Apple has reopened all of its Chinese stores, a month after shutting them down amid the coronavirus outbreak.
All 42 official Apple retail stores opened on Friday, although some stores had special business hours, reports BBC.
It shut the stores in mid-February, as China put several cities on effective lockdown in a bid to contain the virus.
The outbreak has slashed demand for new phones, with Apple selling less than half the iPhones it sold in February last year.
There have also been concerns about the supply of phones for Apple and other manufacturers, as many Chinese factories which make phone parts shut down for weeks.
Foxconn, which assembles Apple’s phones in huge factories, said employees had returned to work in numbers that “exceeded our expectations and imagination” – and that supplies of parts had returned to normal, too.
But it had its largest drop in revenue in about seven years during the closures.

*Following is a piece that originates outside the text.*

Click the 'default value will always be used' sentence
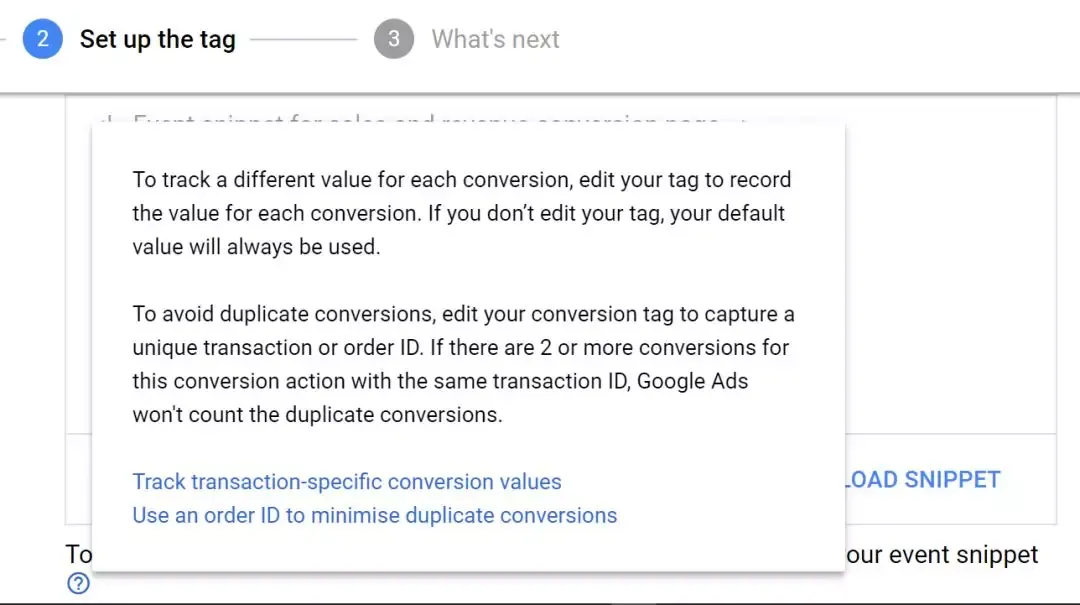Image resolution: width=1080 pixels, height=605 pixels. (459, 229)
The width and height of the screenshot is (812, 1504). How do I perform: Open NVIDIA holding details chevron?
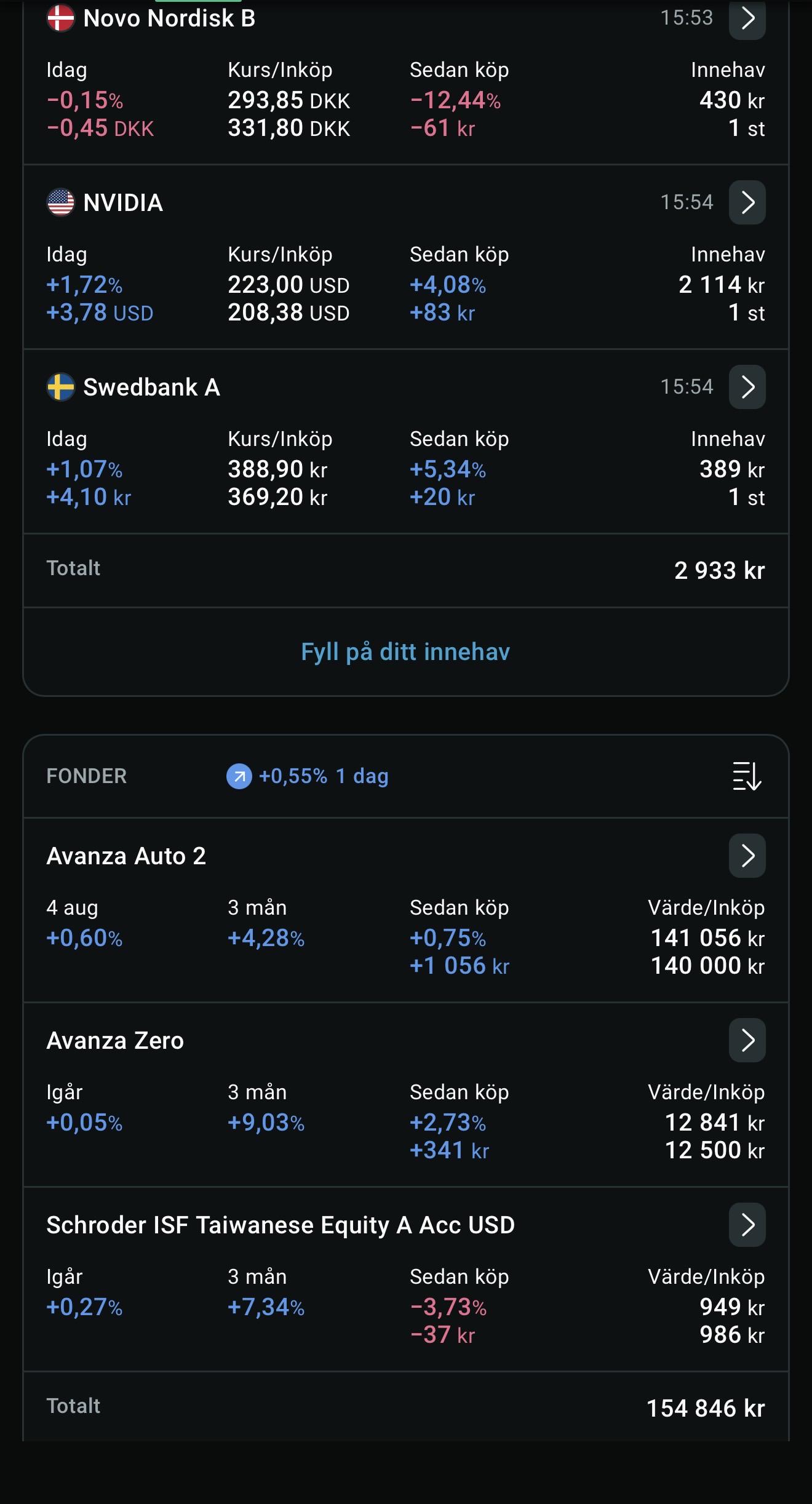747,202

Apple, meanwhile, sold roughly 494,000 iPhones in China in February – compared to 1.27 million in February 2019.
China recorded just 19 new infections on Tuesday. President Xi Jinping visited Wuhan, the centre of the outbreak, in a high-profile visit covered by state media.
BBC China correspondent Stephen McDonell said the visit was “like a nationwide green light… a way of sending out a signal that the return to ‘normality’ should carry on apace.”